THE RECORDS:
——
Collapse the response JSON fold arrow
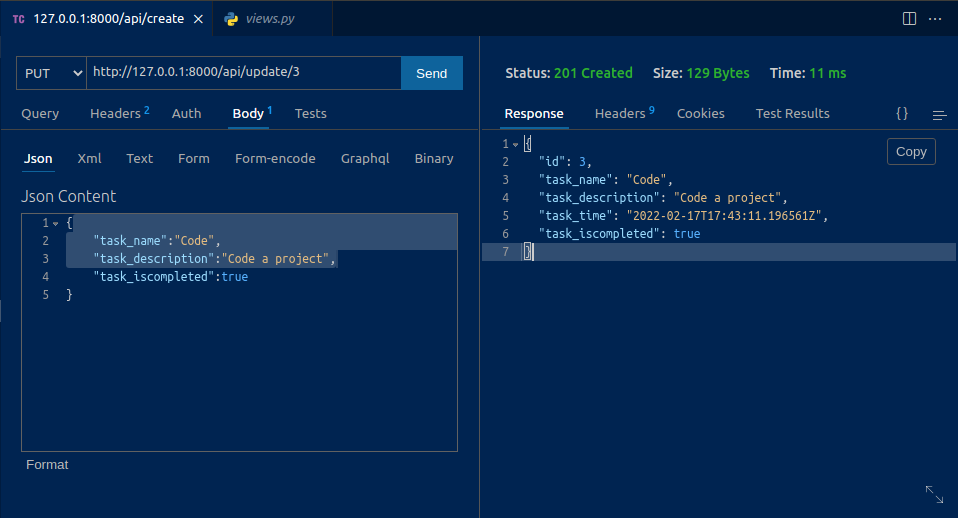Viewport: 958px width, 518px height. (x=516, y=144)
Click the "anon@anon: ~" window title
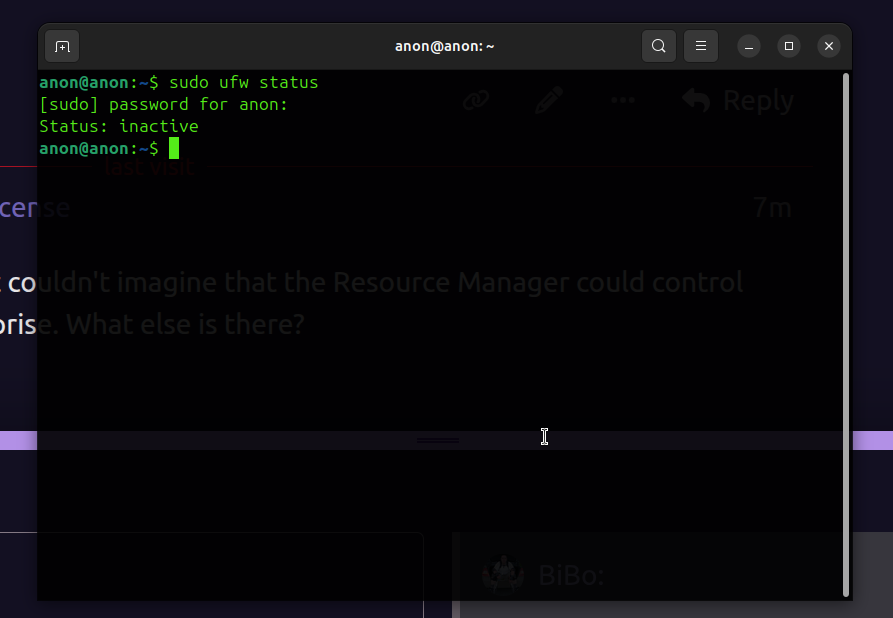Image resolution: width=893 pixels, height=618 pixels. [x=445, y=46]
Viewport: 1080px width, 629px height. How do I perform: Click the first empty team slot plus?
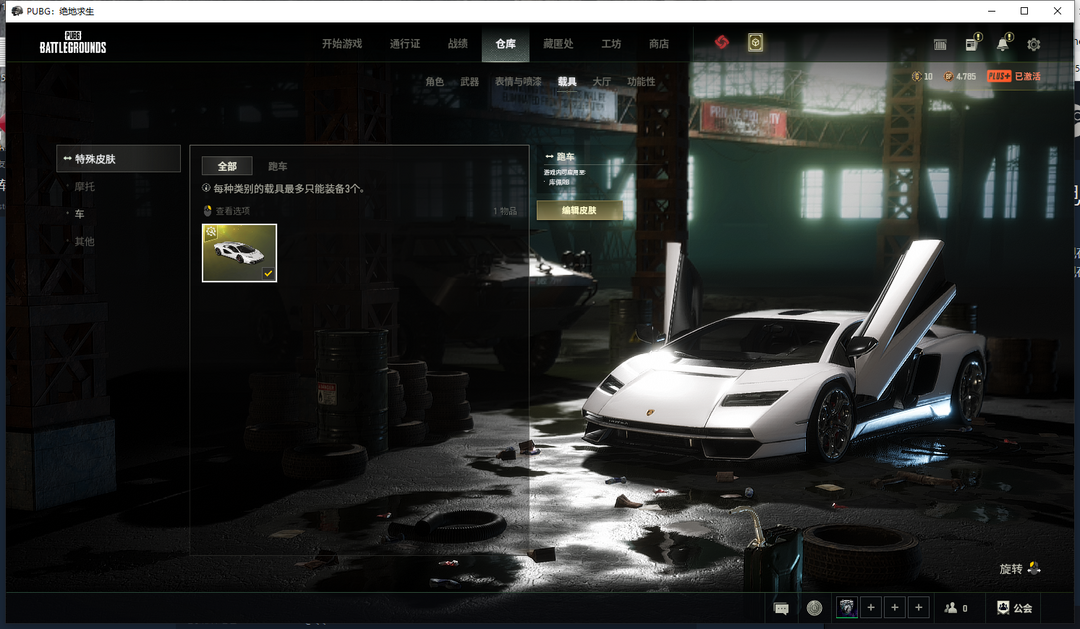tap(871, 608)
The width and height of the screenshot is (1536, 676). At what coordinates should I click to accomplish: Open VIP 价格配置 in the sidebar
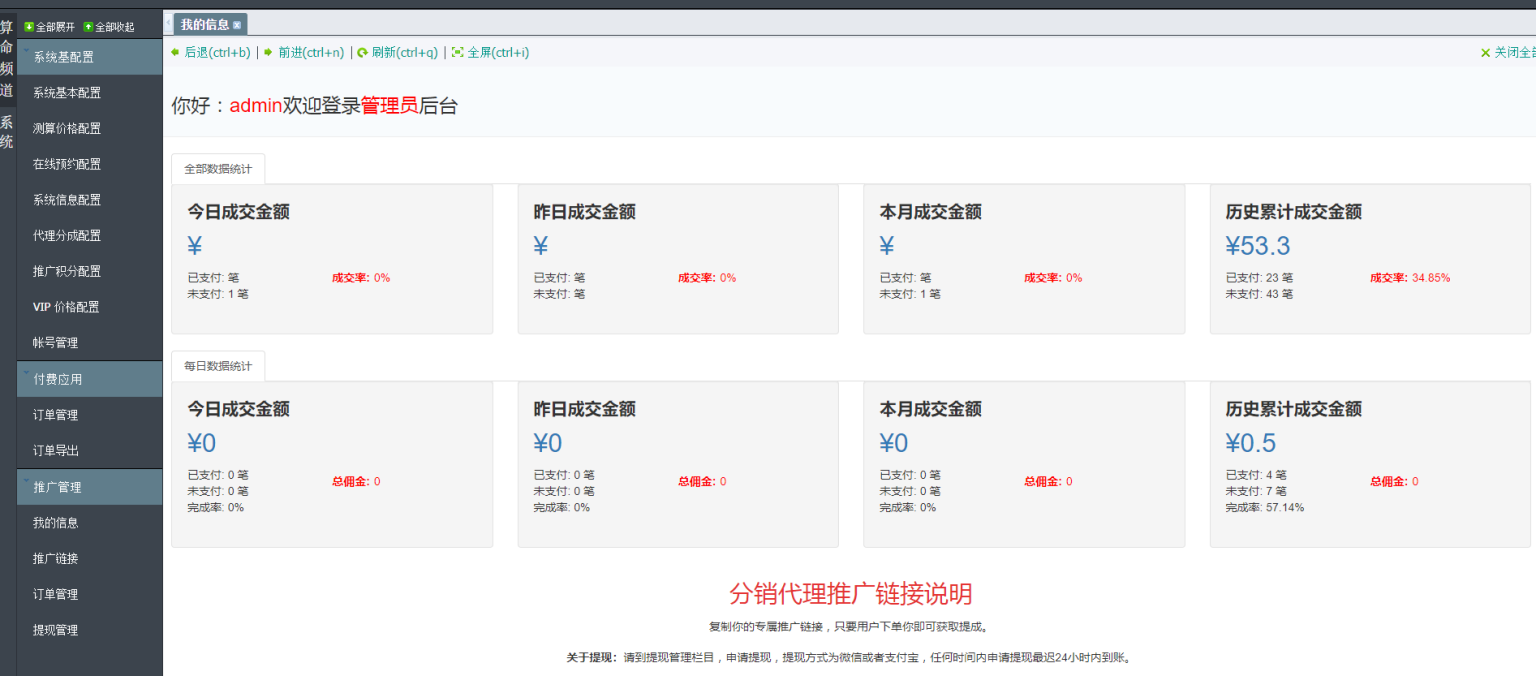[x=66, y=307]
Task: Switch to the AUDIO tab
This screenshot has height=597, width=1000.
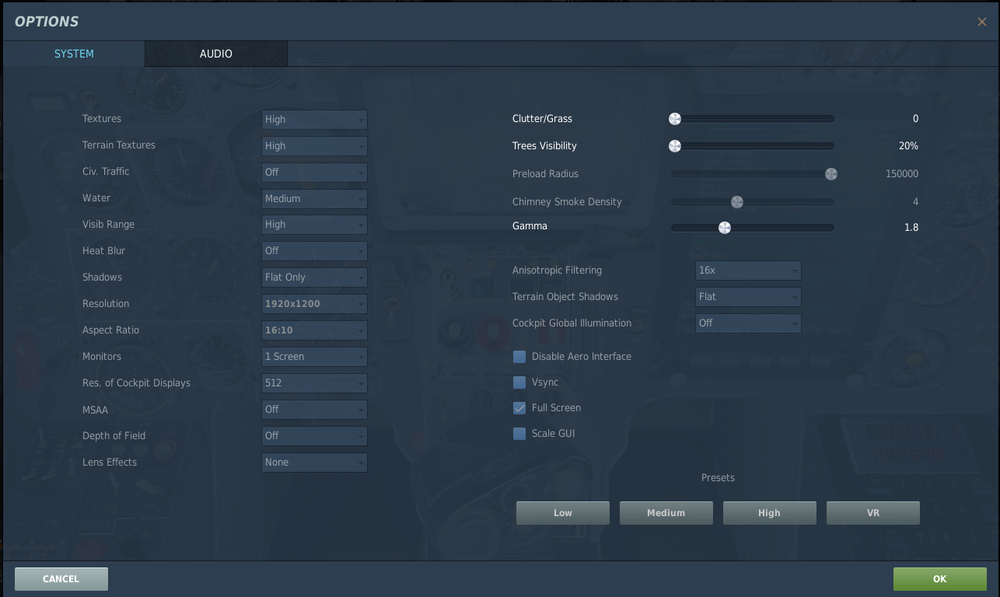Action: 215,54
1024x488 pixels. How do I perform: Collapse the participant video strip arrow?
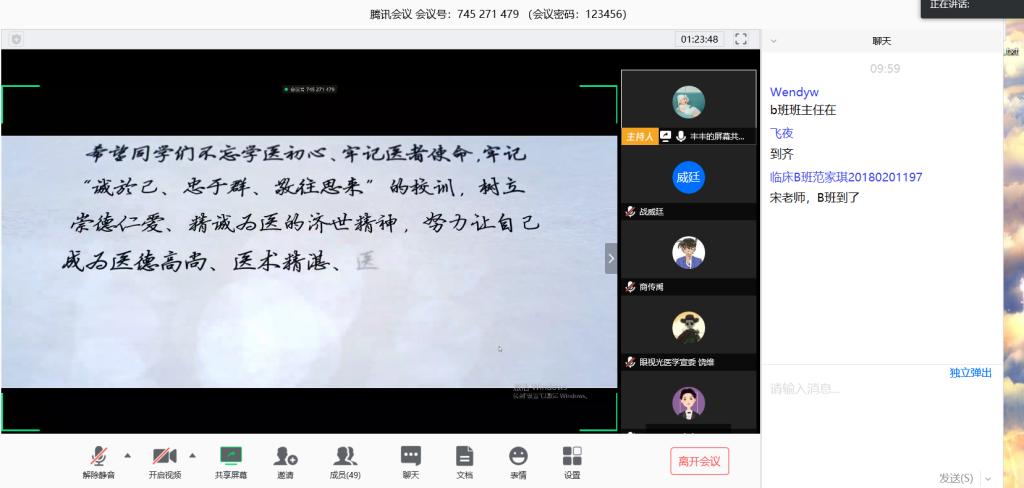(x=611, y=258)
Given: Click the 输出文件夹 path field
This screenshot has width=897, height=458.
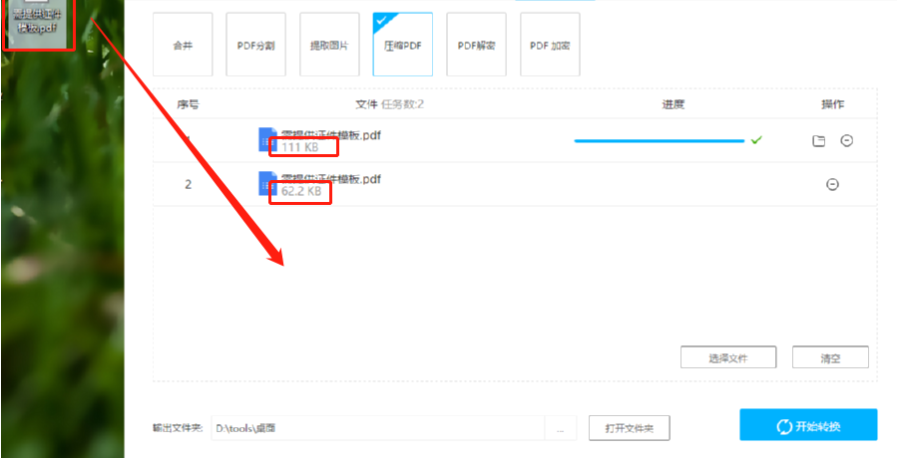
——
PROBLEM REQUIREMENTS:
The entries should be printed again exactly as written, leaving all pictures out.

RESPONSE TO THIS TASK:
Collapse the response JSON fold arrow
Viewport: 958px width, 518px height. (x=516, y=144)
Click the "anon@anon: ~" window title
Image resolution: width=893 pixels, height=618 pixels. [x=445, y=46]
Viewport: 1080px width, 629px height. How do I perform: Click the first empty team slot plus?
tap(871, 608)
The width and height of the screenshot is (1536, 676). At what coordinates should I click to accomplish: Open VIP 价格配置 in the sidebar
[x=66, y=307]
Task: Switch to the AUDIO tab
This screenshot has height=597, width=1000.
Action: 215,54
1024x488 pixels. How do I perform: Collapse the participant video strip arrow?
(x=611, y=258)
Given: Click the 输出文件夹 path field
This screenshot has width=897, height=458.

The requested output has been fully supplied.